O’Ward was in the car for the test with Askew watching from the pit area.

“Pato did a great job, did not put a foot wrong, got on to it straight away and it was all good,” De Ferran told NBC Sports.com. “It was a positive day on all fronts. To work together, to build the team together and embark on this team together was very positive.”

De Ferran is a two-time CART champion with titles in 2000 and 2001 when he was with Team Penske. He also won the 2003 Indianapolis 500 for Team Penske before retiring as a driver at the end of that season.

Since then, he has been involved in numerous Formula One, IndyCar and Sports Car efforts. As McLaren’s Sporting Director, De Ferran is involved in both Formula One and IndyCar.

Arrow McLaren Racing SP also includes partners Sam Schmidt and Ric Peterson. Arrow also has a financial stake in the team in addition to serving as sponsor.

The chance to work with two young drivers is something that has De Ferran excited.

“They are both very young, but they have been around for a while,” De Ferran said. “It’s not like these guys are completely clueless about racing. They have been racing ever since they were kids. Generally speaking, as a trend in motorsports, they start much younger than I did. They move to cars at a younger age and tend to reach this level of the sport at a younger age then when I was coming up.

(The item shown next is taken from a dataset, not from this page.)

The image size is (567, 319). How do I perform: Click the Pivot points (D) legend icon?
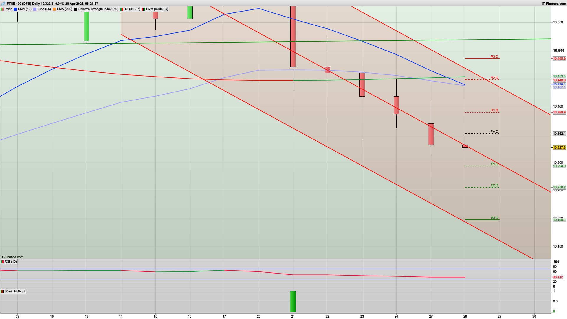coord(144,9)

“Although they don’t have a lot of experience in IndyCar, several members of the team can help in their development. These guys are very accomplished and top-level guys. They have won a lot of races and championships before getting the nod from our team.”

Last week’s test was part of INDYCAR’s evaluation of the new aeroscreen that will be on all cars beginning in 2020. Arrow McLaren Racing SP is a Chevrolet team. Honda team Dale Coyne Racing with Vasser and Sullivan also participated in the test with four-time Champ Car Series champion Sebastien Bourdais as the driver.

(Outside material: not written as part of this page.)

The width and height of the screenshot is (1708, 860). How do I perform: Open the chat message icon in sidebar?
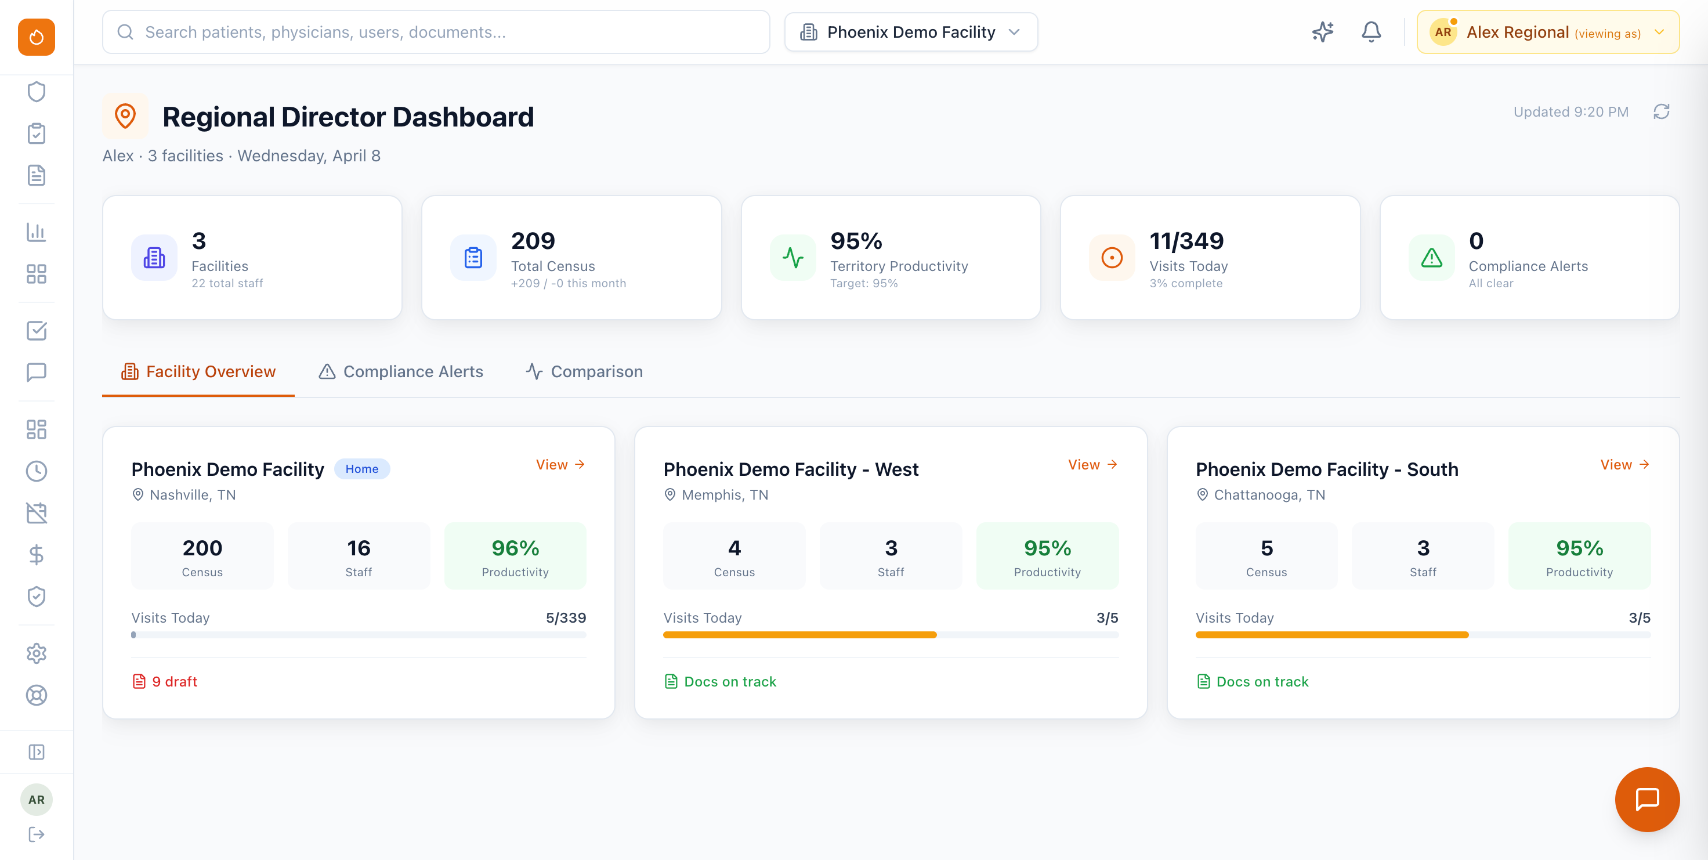(x=36, y=372)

This was the only test that Arrow McLaren Racing SP will conduct in 2019. Testing time is severely limited De Ferran said it won’t be back on track until the 2020 regulations take effect.

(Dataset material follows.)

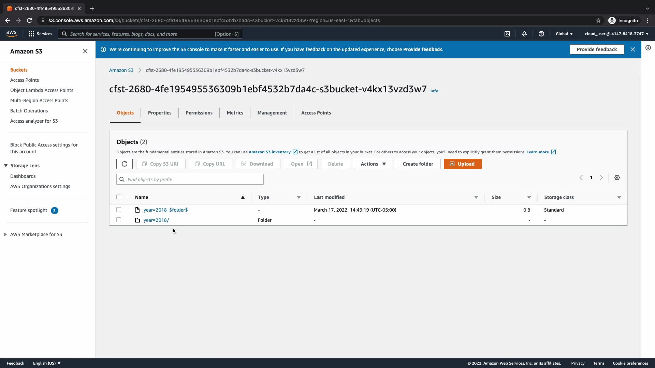Click the orange Upload button

463,164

Arrow McLaren Racing SP has already experienced some controversy after the team said several weeks ago that popular driver James Hinchcliffe would not be driving for the team. He remains on the payroll and is expected to be at the track in a public relations capacity.

That has angered many IndyCar fans who are huge fans of the popular Canadian driver.

“I have nothing more to add to this than what was said at the time,” De Ferran told NBC Sports.com. “As far as I’m concerned, it’s head-down. We have to go racing. We are on a journey here together with this partnership and two young drivers that are very accomplished and have a lot of talent. Our job is to deliver the results on the track.

“That is where my focus is. I’m completely focused on improving every aspect of everything that we do trackside.

“One thing I guarantee you, whatever we start, to have that focus to improve everything that we do we will continue to move forward. It was like that when I was driving, and it was like that throughout my professional career away from the cockpit. We will keep looking for opportunities to improve.

“Eventually, good things will happen.”

It was just Day One on the track, but after seeing this team struggle at last year’s Indianapolis 500, McLaren took its first step in returning as a full-time NTT IndyCar Series team.

“This is the beginning of a journey that we embarked on several months ago now and you do a lot in the background,” De Ferran said. “The guys from SPM and us have put a lot into this partnership. Behind the scenes, we have been working hard together.

“We’re all racers, man. We want to see cars on track. This has been like a little check off the box and it feels good that we were on track.

“We have a long journey ahead, but it’s good to be working together, at the race track, how the car is handling, the engine is working and how the drivers do.

“First day on the track for Arrow McLaren Racing SP. It’s a good day.”